## Cumulative Distribution Function (CDF) Chart: E2E Latency Comparison
### Overview
The image is a cumulative distribution function (CDF) chart comparing the end-to-end (E2E) latency of different systems: SGLang (non-deterministic and deterministic) and LLM-42 at various percentages (2%, 5%, 10%, 20%, 50%, and 100%). The chart displays the cumulative probability of the E2E latency on the y-axis against the E2E latency in milliseconds (ms) on the x-axis.
### Components/Axes
* **X-axis:** E2E Latency (ms). Scale ranges from 0 to 100000 ms, with tick marks at intervals of 20000 ms.
* **Y-axis:** CDF. Scale ranges from 0.0 to 1.0, with tick marks at intervals of 0.2.
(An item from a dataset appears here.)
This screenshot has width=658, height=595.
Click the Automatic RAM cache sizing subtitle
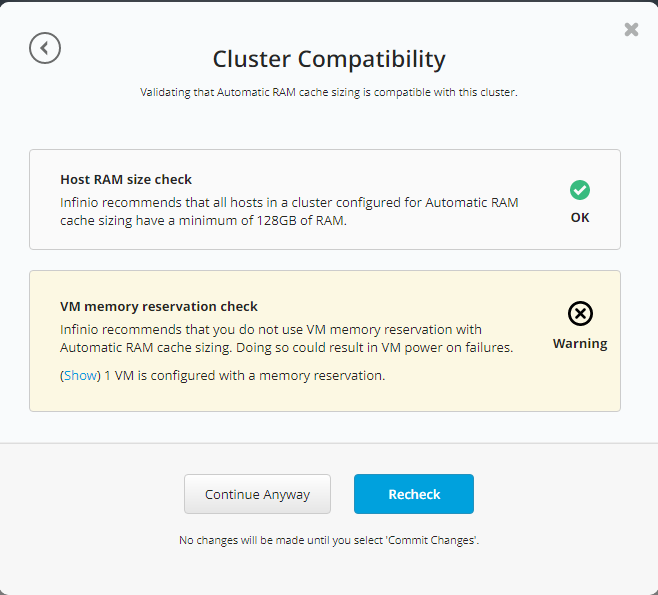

* **Legend:** Located on the right side of the chart, listing the different systems and their corresponding colors:
* SGLang non-deterministic (Green)
* SGLang deterministic (Red)
* LLM-42 @2% (Dark Blue)
* LLM-42 @5% (Orange)
* LLM-42 @10% (Purple)
* LLM-42 @20% (Brown)
* LLM-42 @50% (Pink)
* LLM-42 @100% (Light Blue)
### Detailed Analysis
* **SGLang non-deterministic (Green):** The line rises sharply from 0 to 1 CDF between 0 and approximately 10000 ms.
* **SGLang deterministic (Red):** The line rises sharply from 0 to 1 CDF between 0 and approximately 15000 ms.
* **LLM-42 @2% (Dark Blue):** The line rises sharply from 0 to 1 CDF between 0 and approximately 12000 ms.
* **LLM-42 @5% (Orange):** The line rises sharply from 0 to 1 CDF between 0 and approximately 13000 ms.
* **LLM-42 @10% (Purple):** The line rises sharply from 0 to 1 CDF between 0 and approximately 14000 ms.
* **LLM-42 @20% (Brown):** The line rises sharply from 0 to 1 CDF between 0 and approximately 15000 ms.
* **LLM-42 @50% (Pink):** The line rises sharply from 0 to 1 CDF between 0 and approximately 17000 ms.
* **LLM-42 @100% (Light Blue):** The line rises gradually from 0 to 1 CDF between 0 and approximately 60000 ms.
### Key Observations
* SGLang non-deterministic has the lowest latency, reaching a CDF of 1 at approximately 10000 ms.
* SGLang deterministic, LLM-42 @2%, LLM-42 @5%, LLM-42 @10%, and LLM-42 @20% have similar latency profiles, reaching a CDF of 1 between 12000 and 15000 ms.
* LLM-42 @50% has a slightly higher latency, reaching a CDF of 1 at approximately 17000 ms.
* LLM-42 @100% has the highest latency, reaching a CDF of 1 at approximately 60000 ms.
### Interpretation
The CDF chart illustrates the distribution of E2E latency for different systems. The steeper the curve, the lower the latency. The data suggests that SGLang non-deterministic has the best latency performance, followed by SGLang deterministic and LLM-42 at lower percentages (2% to 20%). As the percentage of LLM-42 increases, the latency also increases, with LLM-42 @100% exhibiting significantly higher latency compared to the other systems. This indicates that increasing the percentage of LLM-42 has a negative impact on the E2E latency. The chart allows for a comparison of the probability of a given latency occurring for each system. For example, one can determine the probability that the latency will be less than 20000 ms for each system.